JOB A >> In the technical summary below, which capacitor stores the threshold voltage of the driving transistor?
JOB B >> For each statement, say yes or no depending on whether it agrees with the technical summary below, and quote the words of the summary that decide it. (i) The first and second gate electrodes of the driving transistor overlap, with a semiconductor layer between them. (ii) The fourth switching transistor supplies a sensing voltage to the second gate electrode. (iii) Each pixel is connected to a data line, a gate line group and a reference line.

TEXT BLOCK >>
·····

AI Technical Summary

Benefits of technology

[0016]An advantage of the present invention is to provide an organic light emitting display device and method for driving the same, in which a variation of driving characteristics of driving transistors may be compensated.
[0017]Another advantage of the present invention is to provide an organic light emitting display device and method for driving the same, in which reliability and lifespan of switching transistors may be increased due to compensation of driving transistors including compensating threshold voltages of driving transistors.
[0018]Other advantage of the present invention is to provide an organic light emitting display device and method for driving the same, in which threshold voltages and / or mobility deviation of driving transistors among pixels may be compensated to improve picture quality.
[0019]Additional features and advantages of the invention will be set forth in the description which follows, and in part will be apparent from the description, or may be learned by practice of the invention. These and other advantages of the invention will be realized and attained by the structure particularly pointed out in the written description and claims hereof as well as the appended drawings.
[0020]To achieve these objects and other advantages and in accordance with the purpose of the invention, as embodied and broadly described herein, an organic light emitting display device may include a display panel having a plurality of pixels, each pixel connected to a data line, a gate line group and a reference line, each pixel further including: an organic light emitting device; a driving transistor controlling a current flowing in the organic light emitting device and including first and second gate electrodes overlapped with each other, with a semiconductor layer provided therebetween; a first switching transistor selectively supplying a data voltage supplied to the data line to a first node connected to the first gate electrode; a second switching transistor selectively supplying a sensing voltage to the second gate electrode; a third switching transistor selectively connecting a second node connected to a source electrode of the driving transistor to the first node; a fourth switching transistor selectively connecting the reference line to the second node; a first capacitor connected between the second gate electrode and the second node, the first capacitor storing a threshold voltage of the driving transistor; and a second capacitor connected between the first and second nodes, the second capacitor storing a difference voltage of the first and second nodes.

·····

DATA >>
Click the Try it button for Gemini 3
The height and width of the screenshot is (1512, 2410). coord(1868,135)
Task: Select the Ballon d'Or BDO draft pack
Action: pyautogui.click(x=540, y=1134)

·····

EXPECTED ANSWER A >> The first capacitor, which is connected between the second gate electrode and the second node.

EXPECTED ANSWER B >>
(i) Yes: "first and second gate electrodes overlapped with each other, with a semiconductor layer provided therebetween"
(ii) No: "a second switching transistor selectively supplying a sensing voltage to the second gate electrode"
(iii) Yes: "each pixel connected to a data line, a gate line group and a reference line"